### EXERCISE AIM
Duplicate the lines of the data below, from the line containing "Open gbianchi's profile entry" up to and including the line containing "Expand Actions menu".

Pointing data for text and elements
— BEGIN —
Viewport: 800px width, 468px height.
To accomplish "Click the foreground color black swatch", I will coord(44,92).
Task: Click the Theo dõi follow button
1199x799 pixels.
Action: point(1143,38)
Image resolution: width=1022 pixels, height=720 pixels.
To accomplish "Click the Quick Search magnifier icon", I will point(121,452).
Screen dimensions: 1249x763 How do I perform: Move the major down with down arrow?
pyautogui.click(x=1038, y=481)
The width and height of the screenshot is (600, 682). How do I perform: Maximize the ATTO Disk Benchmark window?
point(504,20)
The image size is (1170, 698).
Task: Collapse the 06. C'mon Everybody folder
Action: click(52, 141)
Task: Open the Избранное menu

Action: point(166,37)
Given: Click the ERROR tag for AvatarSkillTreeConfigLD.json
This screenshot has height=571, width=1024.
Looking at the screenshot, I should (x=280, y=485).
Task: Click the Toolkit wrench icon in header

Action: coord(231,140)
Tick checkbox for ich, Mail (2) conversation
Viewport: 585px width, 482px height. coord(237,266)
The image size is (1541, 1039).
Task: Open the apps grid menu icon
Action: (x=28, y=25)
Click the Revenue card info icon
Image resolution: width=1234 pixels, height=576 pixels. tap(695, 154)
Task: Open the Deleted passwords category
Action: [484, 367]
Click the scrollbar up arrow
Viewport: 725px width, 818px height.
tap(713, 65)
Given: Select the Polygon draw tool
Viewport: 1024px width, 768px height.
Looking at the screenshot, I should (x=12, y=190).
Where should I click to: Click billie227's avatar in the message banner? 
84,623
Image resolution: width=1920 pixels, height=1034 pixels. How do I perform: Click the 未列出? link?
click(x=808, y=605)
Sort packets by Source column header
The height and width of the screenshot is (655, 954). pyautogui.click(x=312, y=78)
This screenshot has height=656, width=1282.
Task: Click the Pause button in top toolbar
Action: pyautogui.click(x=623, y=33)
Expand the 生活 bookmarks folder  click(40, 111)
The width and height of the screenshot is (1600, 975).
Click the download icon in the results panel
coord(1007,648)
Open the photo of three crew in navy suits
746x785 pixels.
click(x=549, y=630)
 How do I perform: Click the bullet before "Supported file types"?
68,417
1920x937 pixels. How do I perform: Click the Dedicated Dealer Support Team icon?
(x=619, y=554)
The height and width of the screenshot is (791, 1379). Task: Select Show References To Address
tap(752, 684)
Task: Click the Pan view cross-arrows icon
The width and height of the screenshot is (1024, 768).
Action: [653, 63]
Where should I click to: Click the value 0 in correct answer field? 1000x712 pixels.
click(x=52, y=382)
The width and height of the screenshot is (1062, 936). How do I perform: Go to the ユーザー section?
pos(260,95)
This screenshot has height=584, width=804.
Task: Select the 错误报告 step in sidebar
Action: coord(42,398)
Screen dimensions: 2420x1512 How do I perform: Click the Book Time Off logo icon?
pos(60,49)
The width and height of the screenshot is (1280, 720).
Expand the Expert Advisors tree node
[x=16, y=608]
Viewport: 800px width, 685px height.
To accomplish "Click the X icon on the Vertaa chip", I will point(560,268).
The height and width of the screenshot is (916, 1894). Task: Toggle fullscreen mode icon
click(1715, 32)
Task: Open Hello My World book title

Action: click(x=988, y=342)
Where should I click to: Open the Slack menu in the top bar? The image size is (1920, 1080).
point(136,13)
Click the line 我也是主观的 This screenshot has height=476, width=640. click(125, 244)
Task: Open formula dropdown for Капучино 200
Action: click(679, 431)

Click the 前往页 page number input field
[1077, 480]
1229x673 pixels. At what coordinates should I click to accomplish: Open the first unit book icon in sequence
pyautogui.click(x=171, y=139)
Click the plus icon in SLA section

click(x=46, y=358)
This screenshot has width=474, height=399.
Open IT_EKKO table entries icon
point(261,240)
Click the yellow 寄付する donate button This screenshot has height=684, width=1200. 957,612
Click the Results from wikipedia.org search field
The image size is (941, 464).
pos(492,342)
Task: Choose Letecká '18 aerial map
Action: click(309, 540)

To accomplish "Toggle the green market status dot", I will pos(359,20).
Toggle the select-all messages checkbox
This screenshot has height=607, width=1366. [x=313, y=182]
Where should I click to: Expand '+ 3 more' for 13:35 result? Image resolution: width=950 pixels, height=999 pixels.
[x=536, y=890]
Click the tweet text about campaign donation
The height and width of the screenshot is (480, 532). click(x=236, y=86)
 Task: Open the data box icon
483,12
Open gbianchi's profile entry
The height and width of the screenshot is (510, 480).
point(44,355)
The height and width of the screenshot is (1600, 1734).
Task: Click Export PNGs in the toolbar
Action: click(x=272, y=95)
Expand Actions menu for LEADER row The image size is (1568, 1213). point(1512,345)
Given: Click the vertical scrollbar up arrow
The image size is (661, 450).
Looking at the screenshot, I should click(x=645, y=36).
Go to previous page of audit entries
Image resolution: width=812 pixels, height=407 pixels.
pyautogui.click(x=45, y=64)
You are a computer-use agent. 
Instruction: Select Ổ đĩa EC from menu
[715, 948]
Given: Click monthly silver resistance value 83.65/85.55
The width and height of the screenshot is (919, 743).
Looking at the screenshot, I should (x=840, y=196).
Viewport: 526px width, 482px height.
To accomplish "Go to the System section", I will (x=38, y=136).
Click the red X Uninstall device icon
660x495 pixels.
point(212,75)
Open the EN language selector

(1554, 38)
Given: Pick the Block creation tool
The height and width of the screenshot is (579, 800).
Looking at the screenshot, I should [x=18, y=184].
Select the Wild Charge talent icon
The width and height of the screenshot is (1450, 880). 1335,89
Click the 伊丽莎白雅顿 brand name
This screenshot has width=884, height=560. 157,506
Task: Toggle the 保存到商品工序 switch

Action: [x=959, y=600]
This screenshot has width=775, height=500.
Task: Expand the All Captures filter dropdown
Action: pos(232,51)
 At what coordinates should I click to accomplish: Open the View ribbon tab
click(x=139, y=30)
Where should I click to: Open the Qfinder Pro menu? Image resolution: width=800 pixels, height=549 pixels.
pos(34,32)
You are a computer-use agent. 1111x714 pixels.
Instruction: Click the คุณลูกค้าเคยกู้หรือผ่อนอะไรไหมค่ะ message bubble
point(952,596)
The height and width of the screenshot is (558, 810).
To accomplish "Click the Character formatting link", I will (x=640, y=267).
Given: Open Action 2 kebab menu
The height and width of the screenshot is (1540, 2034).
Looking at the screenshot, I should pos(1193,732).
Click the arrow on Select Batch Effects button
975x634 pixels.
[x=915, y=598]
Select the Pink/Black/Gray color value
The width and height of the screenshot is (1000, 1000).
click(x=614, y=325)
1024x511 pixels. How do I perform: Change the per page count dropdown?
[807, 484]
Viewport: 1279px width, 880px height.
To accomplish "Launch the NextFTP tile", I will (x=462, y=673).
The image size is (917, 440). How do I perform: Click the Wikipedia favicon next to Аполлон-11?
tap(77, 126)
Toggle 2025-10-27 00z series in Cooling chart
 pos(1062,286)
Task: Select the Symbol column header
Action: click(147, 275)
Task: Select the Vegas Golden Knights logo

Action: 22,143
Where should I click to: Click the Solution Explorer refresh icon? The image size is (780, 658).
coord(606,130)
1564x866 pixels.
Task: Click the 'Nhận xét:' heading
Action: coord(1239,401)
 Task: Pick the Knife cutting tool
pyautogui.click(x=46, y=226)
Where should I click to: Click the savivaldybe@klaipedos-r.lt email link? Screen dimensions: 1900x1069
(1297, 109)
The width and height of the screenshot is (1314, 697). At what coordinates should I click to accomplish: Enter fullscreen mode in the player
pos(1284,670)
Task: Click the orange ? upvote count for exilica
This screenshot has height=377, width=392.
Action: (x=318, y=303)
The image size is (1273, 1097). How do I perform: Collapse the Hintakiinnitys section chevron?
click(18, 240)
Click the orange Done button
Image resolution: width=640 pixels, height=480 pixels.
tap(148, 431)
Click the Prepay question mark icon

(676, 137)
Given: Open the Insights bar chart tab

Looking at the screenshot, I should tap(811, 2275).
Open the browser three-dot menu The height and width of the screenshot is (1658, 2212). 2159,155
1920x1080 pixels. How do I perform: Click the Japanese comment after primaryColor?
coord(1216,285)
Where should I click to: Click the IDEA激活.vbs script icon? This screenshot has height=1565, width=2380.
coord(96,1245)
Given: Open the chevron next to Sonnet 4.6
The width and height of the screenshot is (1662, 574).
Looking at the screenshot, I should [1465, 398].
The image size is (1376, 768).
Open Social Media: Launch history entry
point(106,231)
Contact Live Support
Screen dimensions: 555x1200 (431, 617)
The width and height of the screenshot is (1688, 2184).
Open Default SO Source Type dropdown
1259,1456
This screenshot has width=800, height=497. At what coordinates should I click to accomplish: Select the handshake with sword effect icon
— END —
### OUTPUT FOR THIS EXERCISE
Open gbianchi's profile entry
The height and width of the screenshot is (510, 480).
point(44,355)
The height and width of the screenshot is (1600, 1734).
Task: Click Export PNGs in the toolbar
Action: click(x=272, y=95)
Expand Actions menu for LEADER row The image size is (1568, 1213). point(1512,345)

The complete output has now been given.